• **PASSAGE TO READ**

---

Re: [Debconf-team] DebConf14 Dates And Upcoming Decisions

2013-10-01 Thread Daniel Kahn Gillmor
On 09/27/2013 03:47 PM, martin f krafft wrote:
 also sprach Patty Langasek harmo...@dodds.net [2013.09.27.1928 +0200]:
 2. DebCamp - yes or no? We do not have official venue (talk rooms)
for the week prior to our reserved dates (or the week after).
If we do have DebCamp, it will need to be restricted in number
and time (it won't be a week long).
 
 I think we should stick with DebCamp and we should try as hard as
 possible to make it as long as possible.
 
 We do not need talk rooms for that, but we do need hack space for 80
 people or thereabouts (with whiteboards ideally). And accomodation
 and food.

I also think we should try to retain debcamp if at all possible.  As
someone who has worked on the network infrastructure for debconf in past
conferences, debcamp is when much of the custom/specialized network
setup and testing actually happens.

---

• **MATERIAL**
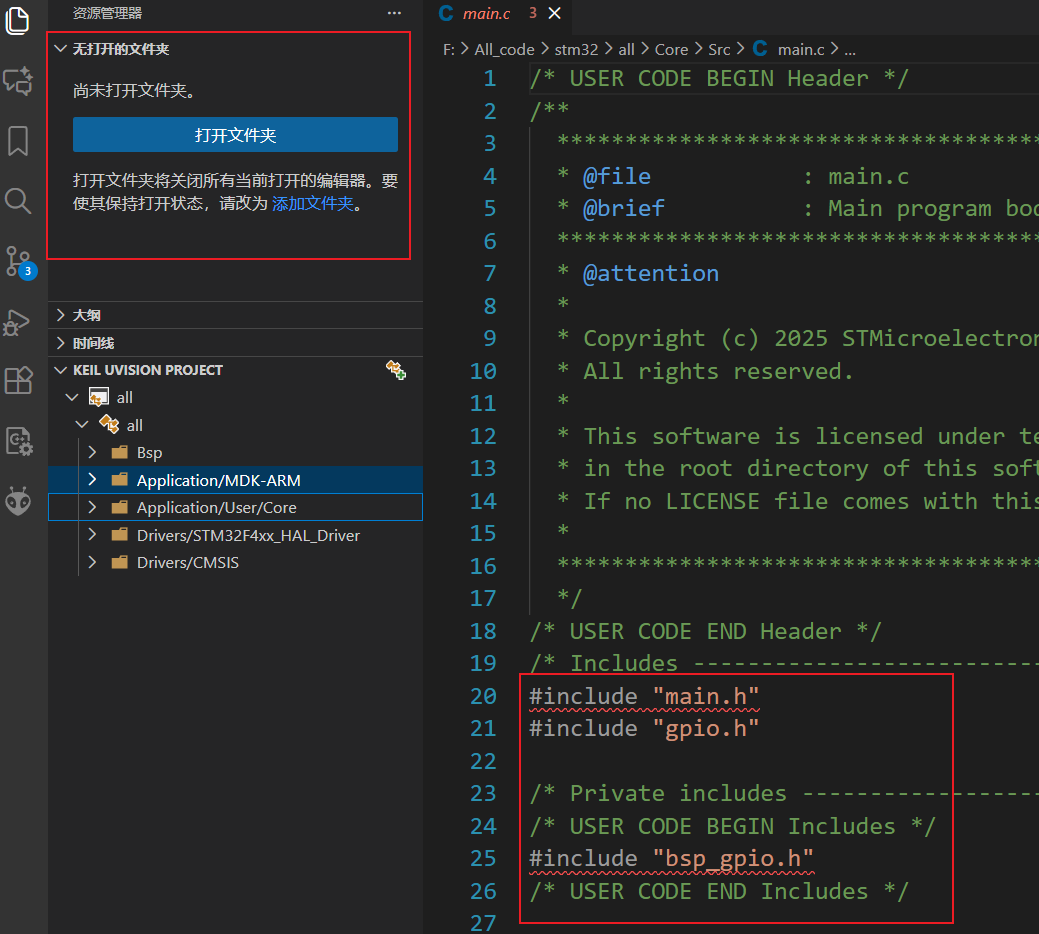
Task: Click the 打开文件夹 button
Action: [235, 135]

---

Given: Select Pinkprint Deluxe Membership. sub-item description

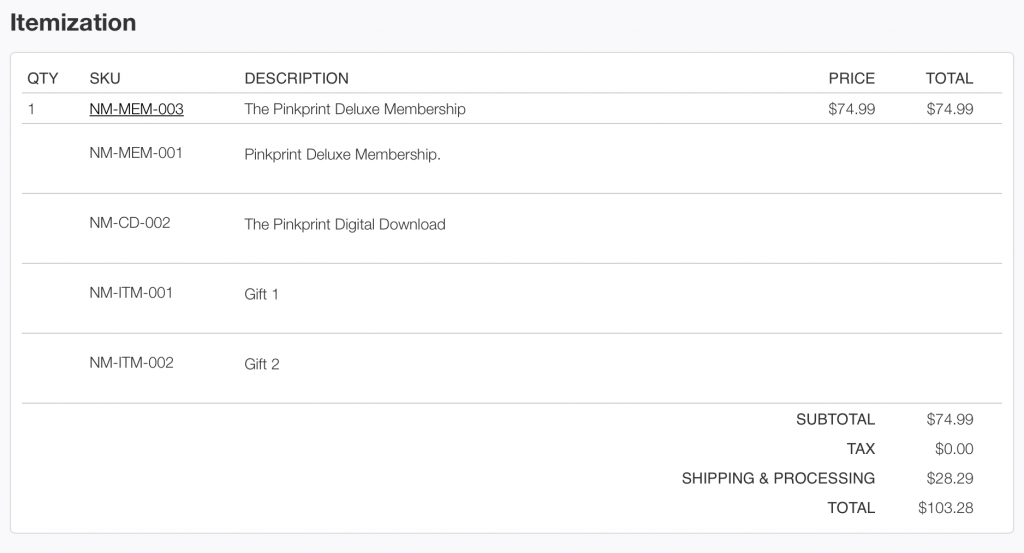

---

• **REQUIREMENTS**
a) Name every person mentioned in the DebConf14 mailing list post.
b) Pick up the DebConf14 mailing list post after its final sentence and carry it on for a few more sentences.

• **ANSWERS FOR THE EXERCISE**
a) Daniel Kahn Gillmor, martin f krafft, Patty Langasek

b)
If we only get access to the facilities the first day of debconf, i
suspect that we will have a conference network much poorer than people
have grown to expect.  We will probably also have a much grumpier
network team (is that possible?) because setup work will take them away
from the other scheduled activities of the conference itself.

If we have no debcamp, does the PDX team have a proposal for how to get
the conference network in place effectively starting on the first day?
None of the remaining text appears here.